Выбрать главу

— Меньше заботился о цветах и больше о себе?

— Да!

— Пустые надежды, — усмехнулась Мадаленна. — Мистер Смитон никого не любит так, как свои цветы.

— Вас он любит, — внезапно сказал мистер Гилберт, и на лицо Мадаленны упала тень. — К вам он относится как к своей внучке.

— Мой дедушка был его хорошим другом. Когда мистер Эдмунд Стоунбрук умер, то мистер Смитон пообещал, что не оставит меня.

— Мне очень жаль.

— Мне тоже.

Больше всего Мадаленне не хотелось слышать пустых слов сожалений: «Уверен, ваш дедушка был отличным человеком» — от них ей всегда становилось тошно и душно и хотелось сбежать куда подальше. Ни один из тех, кто ей это говорил, не знал, каким милым, добрым и заботливым был ее дедушка, и Мадаленне было плевать на то, что таких слов требовали светские приличия — ей хотелось вдохнуть воздуха, а ей подсовывали кислородную подушку. Она с такой горячностью воткнула палочку в землю, что та сломалась, и росток накренился.

Но мистер Гилберт ничего такого не говорил, он молча подал ей новую палочку и даже хотел отдать свой чистый носовой платок, чтобы она подвязала бедный цветок, но Мадаленна мотнула головой. Странно, это было очень странно, но того ужасного раздражения, которое находило на нее, стоило кому-то упомянуть ее дедушку на нее не находило. Ее это возмутило — чем же мистер Гилберт отличался от остальных — но ничего не вышло.

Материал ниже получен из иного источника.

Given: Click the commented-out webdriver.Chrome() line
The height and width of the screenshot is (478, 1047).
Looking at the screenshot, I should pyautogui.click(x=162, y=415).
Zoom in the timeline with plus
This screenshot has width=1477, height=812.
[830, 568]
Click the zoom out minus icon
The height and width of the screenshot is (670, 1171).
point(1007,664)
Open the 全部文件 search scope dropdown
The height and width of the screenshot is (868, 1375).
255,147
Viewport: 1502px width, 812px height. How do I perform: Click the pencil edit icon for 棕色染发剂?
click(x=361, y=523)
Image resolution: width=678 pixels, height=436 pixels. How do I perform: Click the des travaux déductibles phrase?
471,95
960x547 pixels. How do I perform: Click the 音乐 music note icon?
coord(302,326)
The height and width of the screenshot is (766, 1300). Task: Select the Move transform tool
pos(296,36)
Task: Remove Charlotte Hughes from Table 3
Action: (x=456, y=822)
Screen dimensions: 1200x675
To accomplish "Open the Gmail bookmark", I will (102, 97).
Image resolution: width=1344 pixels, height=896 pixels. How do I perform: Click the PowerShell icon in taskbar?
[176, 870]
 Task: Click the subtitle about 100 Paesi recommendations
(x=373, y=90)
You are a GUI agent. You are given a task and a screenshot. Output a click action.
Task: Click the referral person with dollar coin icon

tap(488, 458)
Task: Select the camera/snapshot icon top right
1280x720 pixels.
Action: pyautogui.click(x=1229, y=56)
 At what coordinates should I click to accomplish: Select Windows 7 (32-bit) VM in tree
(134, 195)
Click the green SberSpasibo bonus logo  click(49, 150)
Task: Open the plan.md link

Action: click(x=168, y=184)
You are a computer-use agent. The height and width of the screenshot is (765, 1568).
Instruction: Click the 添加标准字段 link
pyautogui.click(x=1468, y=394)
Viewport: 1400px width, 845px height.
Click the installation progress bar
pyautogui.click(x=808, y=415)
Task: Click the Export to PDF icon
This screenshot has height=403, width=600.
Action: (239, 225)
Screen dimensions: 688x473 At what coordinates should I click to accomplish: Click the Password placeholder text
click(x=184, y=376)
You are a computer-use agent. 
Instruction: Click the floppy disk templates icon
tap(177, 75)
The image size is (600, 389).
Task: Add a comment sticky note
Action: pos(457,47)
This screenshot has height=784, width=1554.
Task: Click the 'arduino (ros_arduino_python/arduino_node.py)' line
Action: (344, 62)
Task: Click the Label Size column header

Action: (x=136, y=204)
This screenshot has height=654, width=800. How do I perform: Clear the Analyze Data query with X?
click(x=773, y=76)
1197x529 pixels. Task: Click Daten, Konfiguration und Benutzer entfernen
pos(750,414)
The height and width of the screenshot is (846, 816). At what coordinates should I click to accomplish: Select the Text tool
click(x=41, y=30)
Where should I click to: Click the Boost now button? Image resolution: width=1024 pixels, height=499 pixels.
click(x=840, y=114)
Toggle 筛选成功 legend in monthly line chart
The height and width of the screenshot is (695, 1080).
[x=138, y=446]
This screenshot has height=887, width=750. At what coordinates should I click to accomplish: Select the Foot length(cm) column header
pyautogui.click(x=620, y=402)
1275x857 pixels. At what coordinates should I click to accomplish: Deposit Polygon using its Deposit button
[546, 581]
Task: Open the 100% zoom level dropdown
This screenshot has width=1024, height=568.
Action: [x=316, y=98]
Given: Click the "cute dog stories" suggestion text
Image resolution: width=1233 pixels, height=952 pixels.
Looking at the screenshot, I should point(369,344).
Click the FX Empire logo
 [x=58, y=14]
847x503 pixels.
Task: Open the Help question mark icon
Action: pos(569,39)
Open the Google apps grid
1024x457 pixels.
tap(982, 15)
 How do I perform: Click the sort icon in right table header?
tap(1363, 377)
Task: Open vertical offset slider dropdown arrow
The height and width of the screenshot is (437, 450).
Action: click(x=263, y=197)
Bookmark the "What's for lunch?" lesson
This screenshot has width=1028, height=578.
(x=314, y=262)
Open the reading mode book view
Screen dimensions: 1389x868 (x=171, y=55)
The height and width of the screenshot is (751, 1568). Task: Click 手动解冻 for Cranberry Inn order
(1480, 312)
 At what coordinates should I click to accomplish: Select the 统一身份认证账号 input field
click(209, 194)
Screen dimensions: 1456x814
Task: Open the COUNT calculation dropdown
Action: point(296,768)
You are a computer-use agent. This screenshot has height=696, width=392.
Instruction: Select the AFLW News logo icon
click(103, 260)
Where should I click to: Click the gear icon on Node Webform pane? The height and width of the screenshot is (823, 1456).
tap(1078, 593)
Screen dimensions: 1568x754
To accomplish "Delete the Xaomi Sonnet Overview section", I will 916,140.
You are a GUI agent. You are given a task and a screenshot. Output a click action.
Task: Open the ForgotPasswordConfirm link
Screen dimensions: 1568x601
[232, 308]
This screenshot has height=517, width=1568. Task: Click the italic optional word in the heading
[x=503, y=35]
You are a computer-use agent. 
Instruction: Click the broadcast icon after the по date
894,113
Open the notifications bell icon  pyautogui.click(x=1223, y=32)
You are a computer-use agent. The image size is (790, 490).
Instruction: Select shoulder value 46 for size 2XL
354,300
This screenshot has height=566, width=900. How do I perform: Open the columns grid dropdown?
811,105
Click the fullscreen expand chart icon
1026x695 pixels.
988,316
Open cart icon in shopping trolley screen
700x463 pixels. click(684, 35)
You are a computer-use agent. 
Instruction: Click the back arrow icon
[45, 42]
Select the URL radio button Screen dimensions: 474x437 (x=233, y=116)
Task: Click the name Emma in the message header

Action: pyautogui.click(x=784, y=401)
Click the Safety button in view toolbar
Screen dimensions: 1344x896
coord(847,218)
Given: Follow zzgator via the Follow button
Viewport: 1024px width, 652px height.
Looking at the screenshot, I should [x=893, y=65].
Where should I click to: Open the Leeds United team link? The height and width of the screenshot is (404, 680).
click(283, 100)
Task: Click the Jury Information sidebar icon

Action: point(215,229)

Весь его облик навевал спокойствие — и темная жилетка, и неброские запонки в рукавах рубашки, даже то, как он спокойно читал старую газету — все успокаивало ее, и Мадаленна снова почувствовала этот страх чужого влияния. Но минуты шли, и страх превращался только в беспокойство, и вскоре Мадаленна и вовсе забыла о том, что рядом с ней был кто-то еще.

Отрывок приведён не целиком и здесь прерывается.